After a few years, most people will forget there was a time when we were free to roam without carrying our ID cards. It will become commonplace to put RFID chips in babies’ necks right after they're born, and people will think that's simply more convenient and less aesthetically intrusive than tatooed barcodes.

This is stuff I used to read about in Sci-Fi novels and think implausible. I thought people would stand up and fight a government that tried to impose such a system.
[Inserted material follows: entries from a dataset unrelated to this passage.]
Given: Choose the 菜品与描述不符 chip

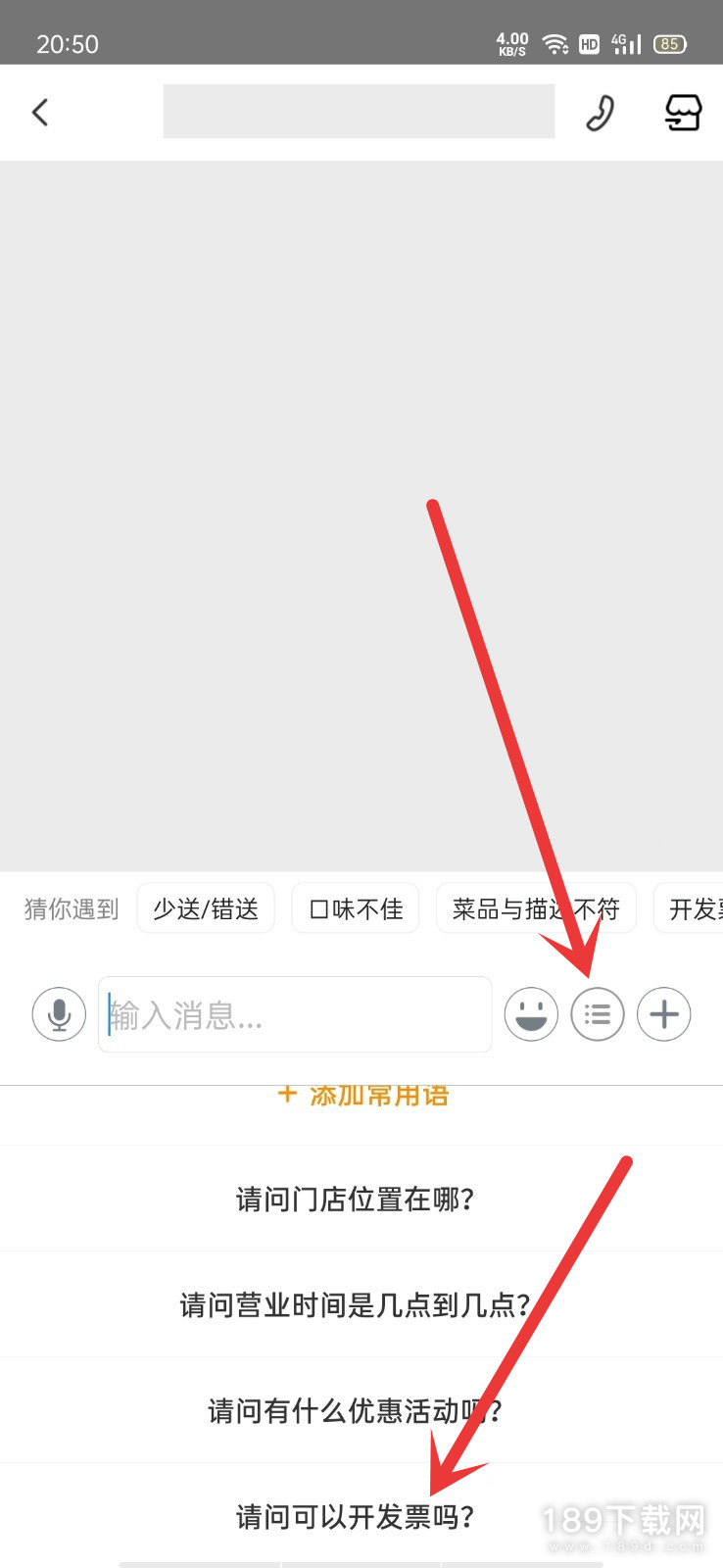Looking at the screenshot, I should tap(536, 908).
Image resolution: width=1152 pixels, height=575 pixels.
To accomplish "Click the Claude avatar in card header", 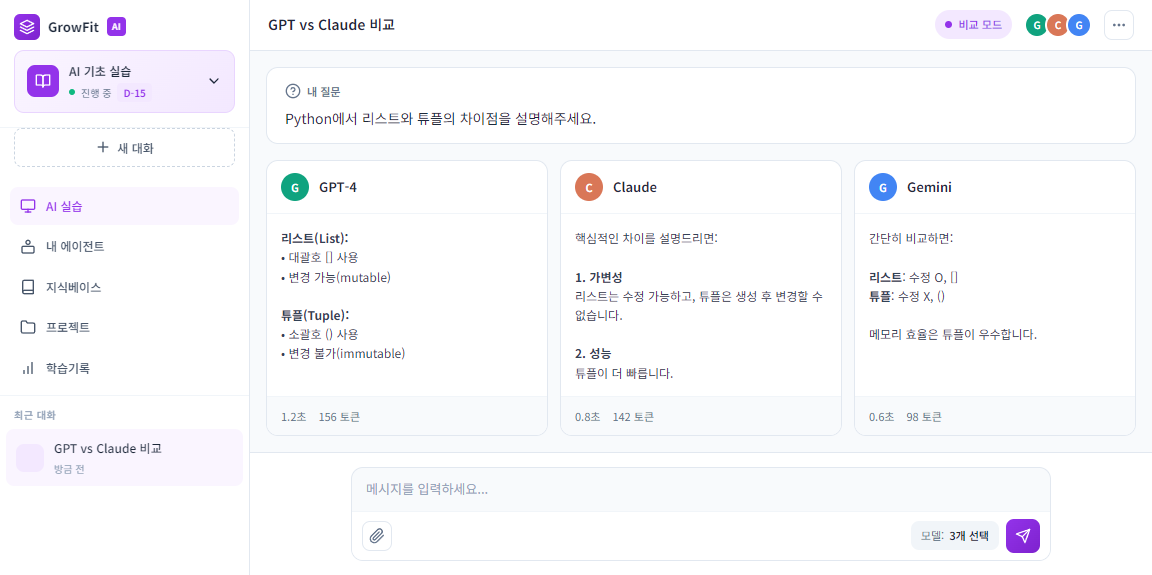I will [x=589, y=187].
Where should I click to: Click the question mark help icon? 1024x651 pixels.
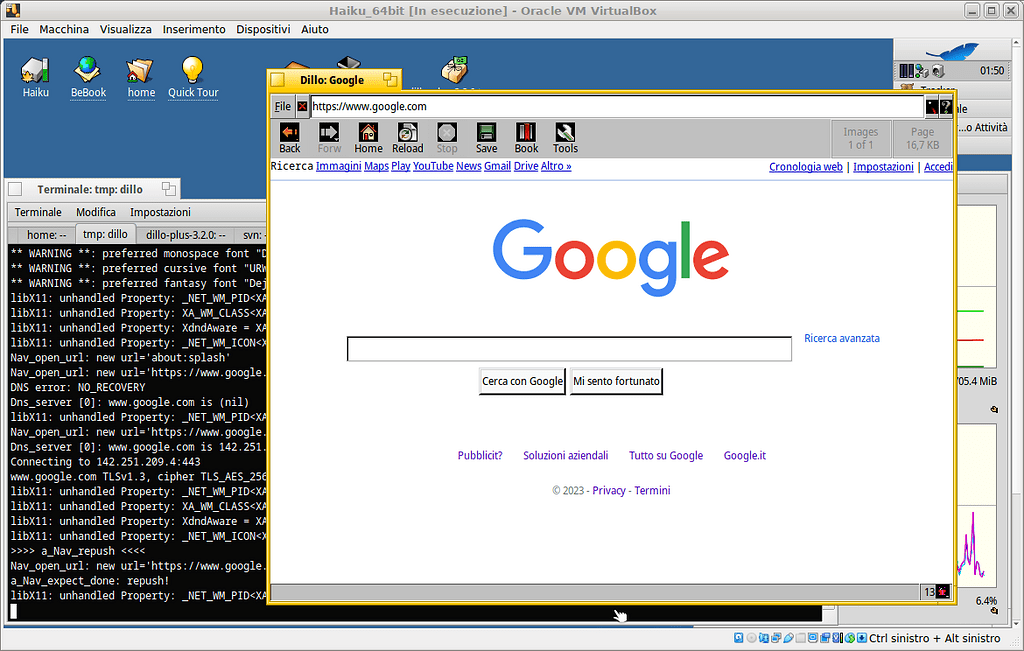click(x=945, y=106)
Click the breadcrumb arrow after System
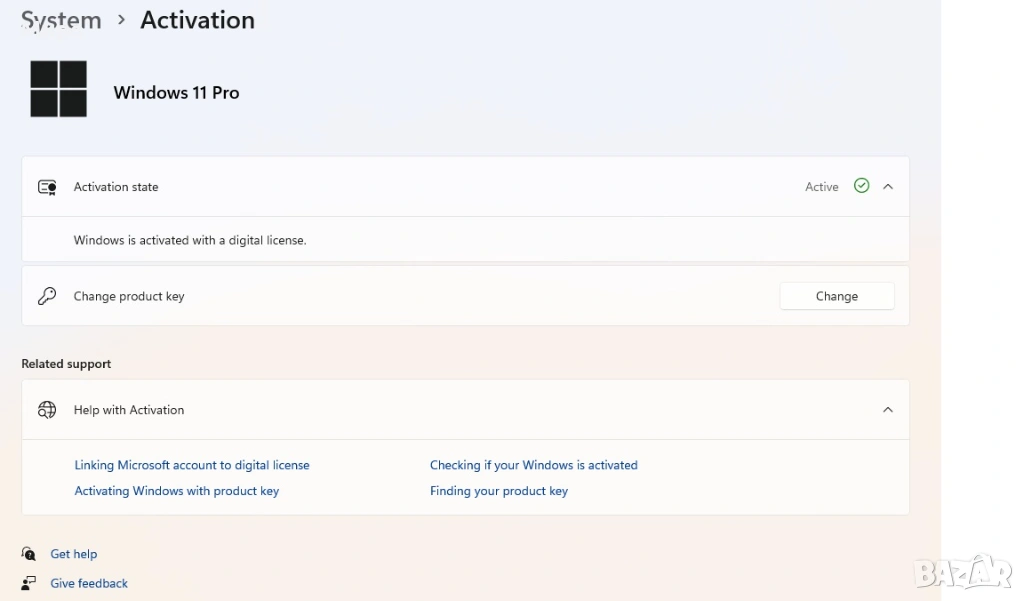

How wrong I was.

Paula Scher, one of my favorite designers created the image above in 1992. Jessica Helfand writes about this disturbing idea in an article called, Give Me Privacy or Give Me an ID Card at Design Observer, one of my favorite web publications.

A reminder, from Benjamin Franklin: “They who would give up an essential liberty for temporary security, deserve neither liberty or security.”

~

1 Comments:

At 11:12 AM, Blogger DetroitGirl said...

Your link to the Desiing Observor is broken--(insert scary music here. . .)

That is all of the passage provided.